Among the records that follow, how many lines include the string "agent"? Only the number is wanted.

> Supplied records
────────

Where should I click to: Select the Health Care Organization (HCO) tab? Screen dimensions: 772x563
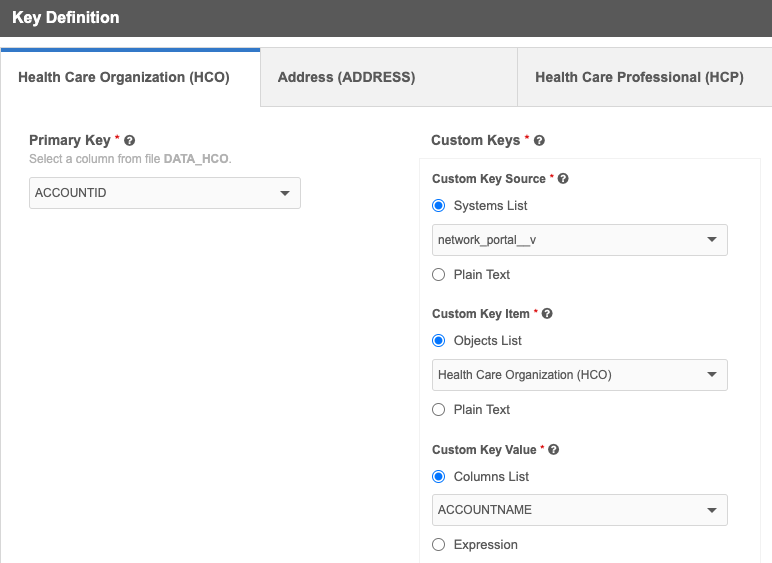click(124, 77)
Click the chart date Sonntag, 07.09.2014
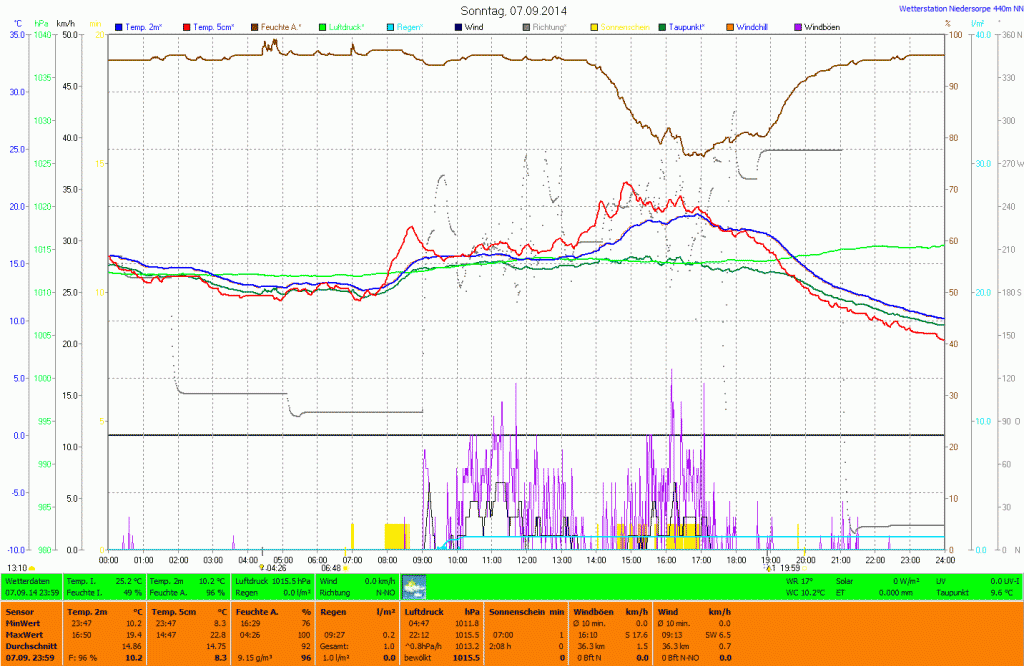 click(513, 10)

────────

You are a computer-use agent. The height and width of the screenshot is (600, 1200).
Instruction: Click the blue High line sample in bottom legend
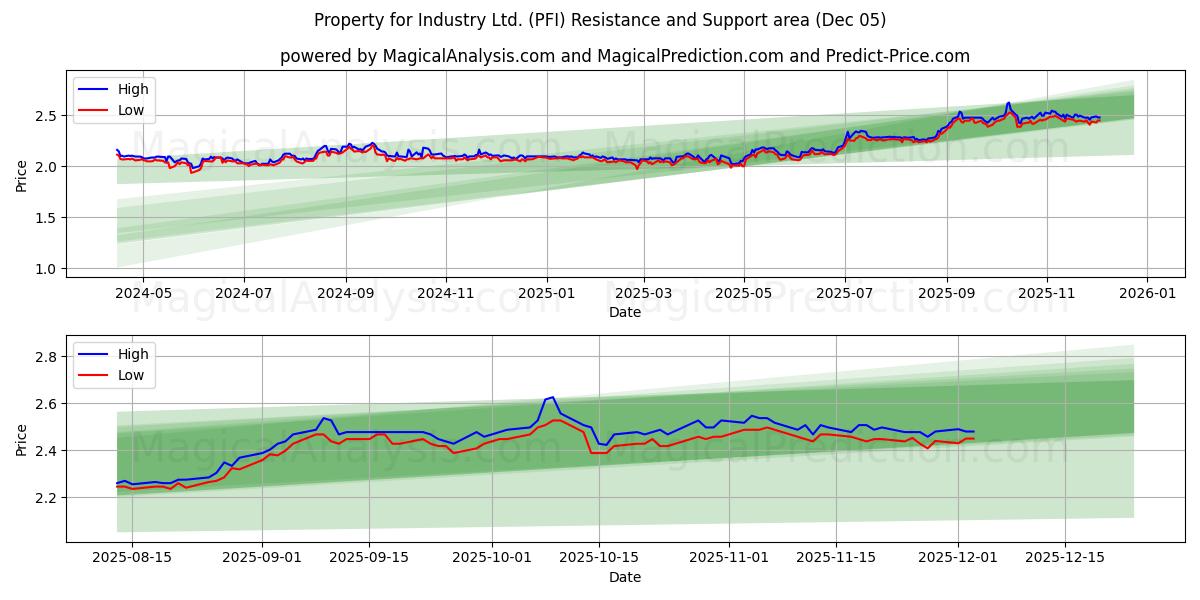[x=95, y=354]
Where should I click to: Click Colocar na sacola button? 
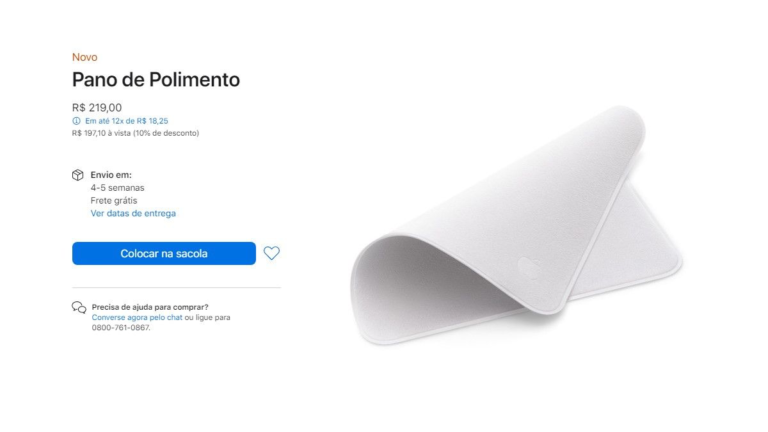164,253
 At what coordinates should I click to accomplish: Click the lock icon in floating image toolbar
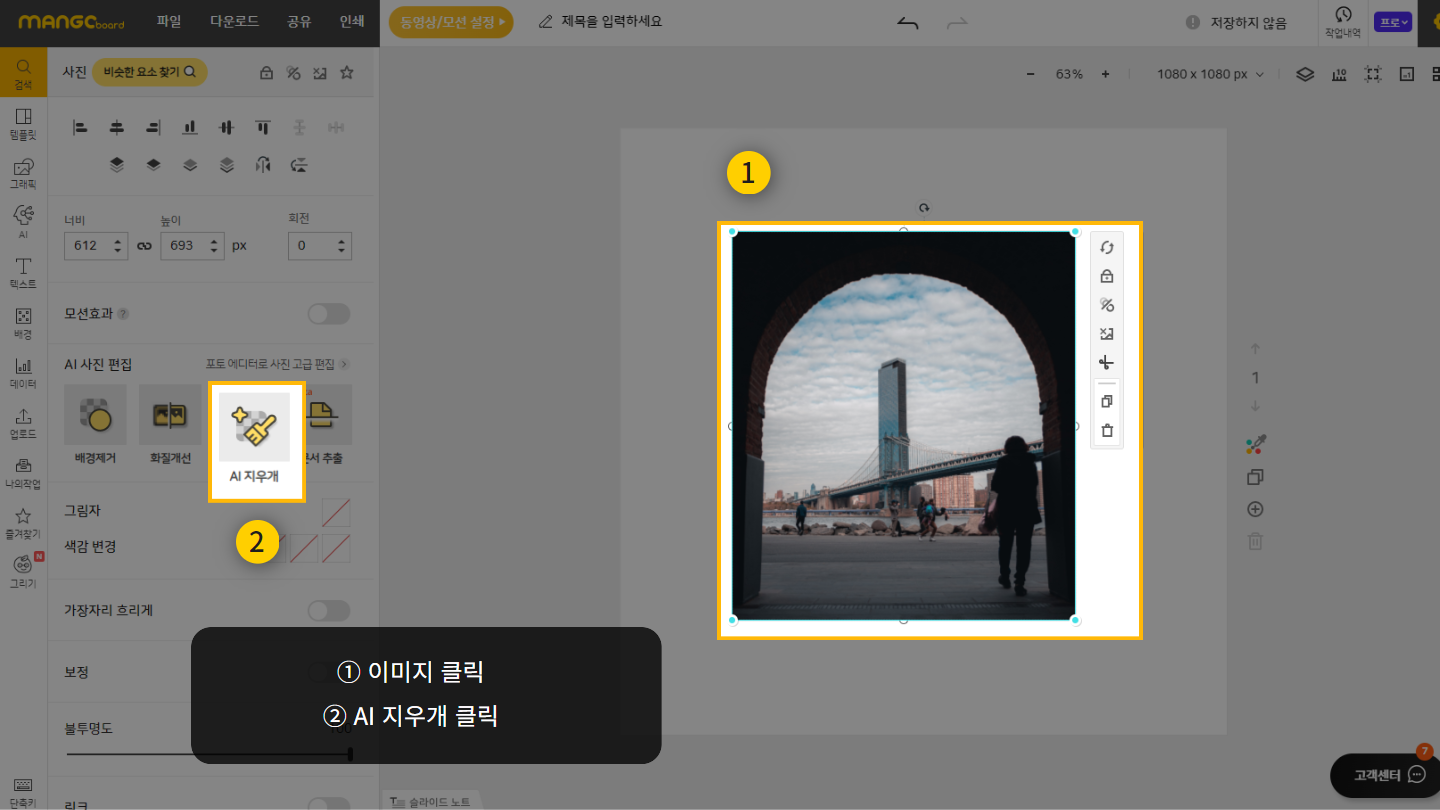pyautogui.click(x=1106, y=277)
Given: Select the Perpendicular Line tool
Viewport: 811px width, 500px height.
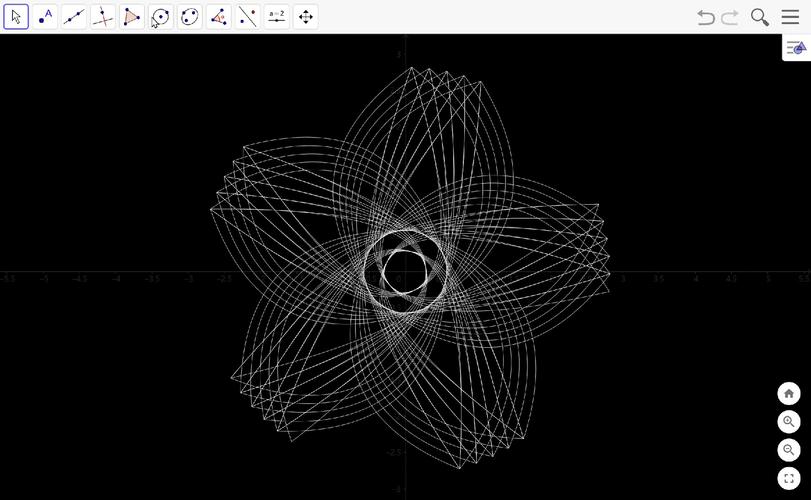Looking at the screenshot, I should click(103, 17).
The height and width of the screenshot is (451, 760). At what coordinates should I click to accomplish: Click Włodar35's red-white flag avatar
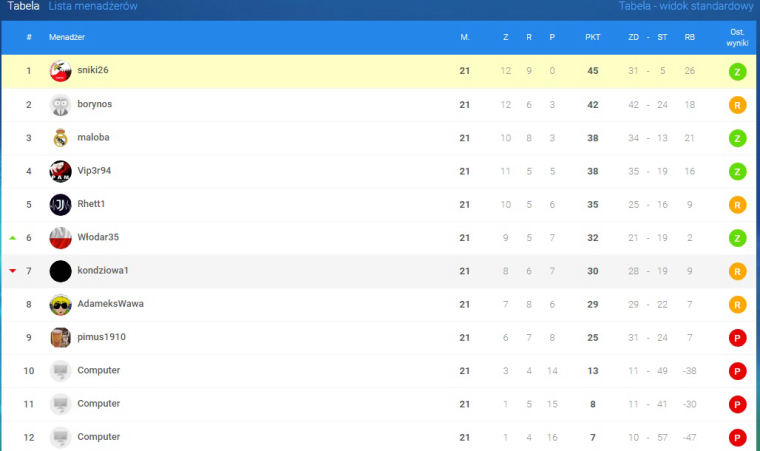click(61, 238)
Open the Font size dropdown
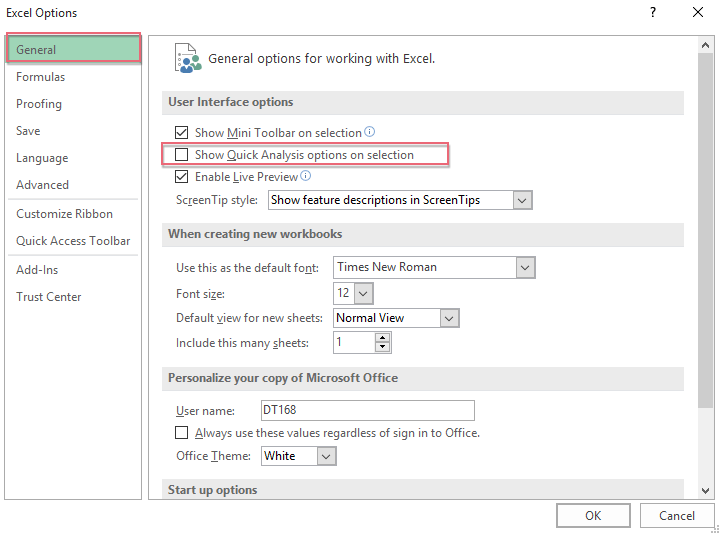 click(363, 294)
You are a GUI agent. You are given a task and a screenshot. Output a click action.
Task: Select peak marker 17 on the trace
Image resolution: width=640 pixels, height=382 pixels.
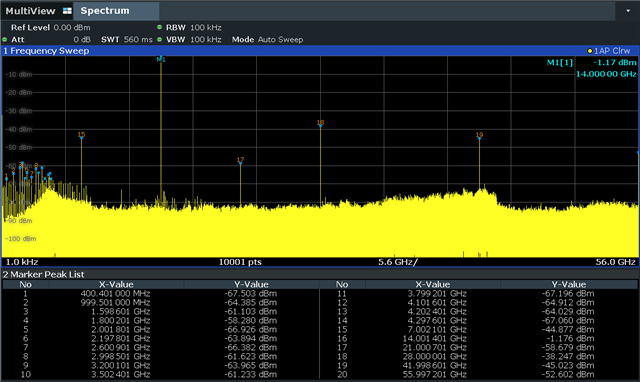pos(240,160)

────────

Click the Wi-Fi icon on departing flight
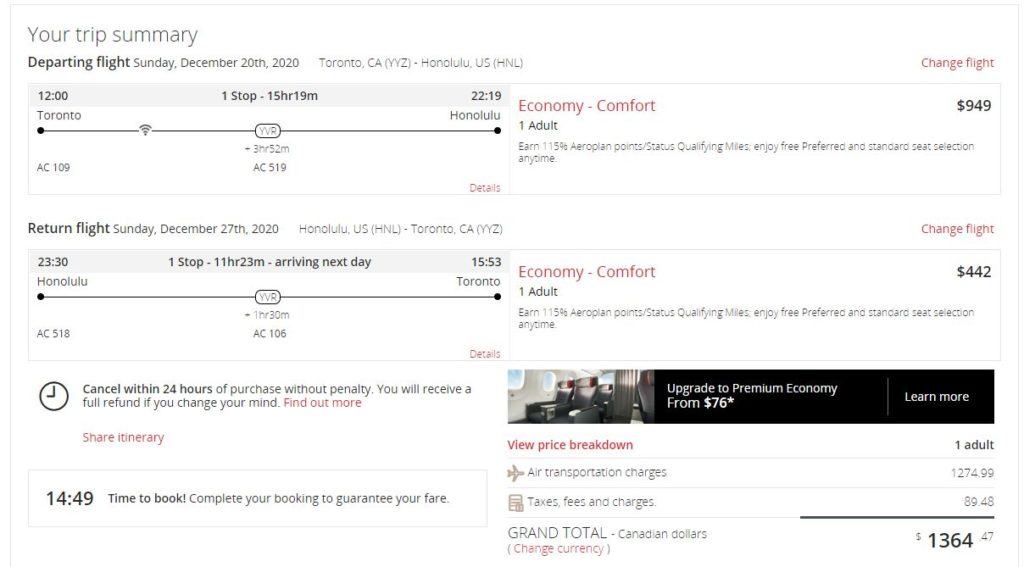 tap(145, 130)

────────

> Task response
2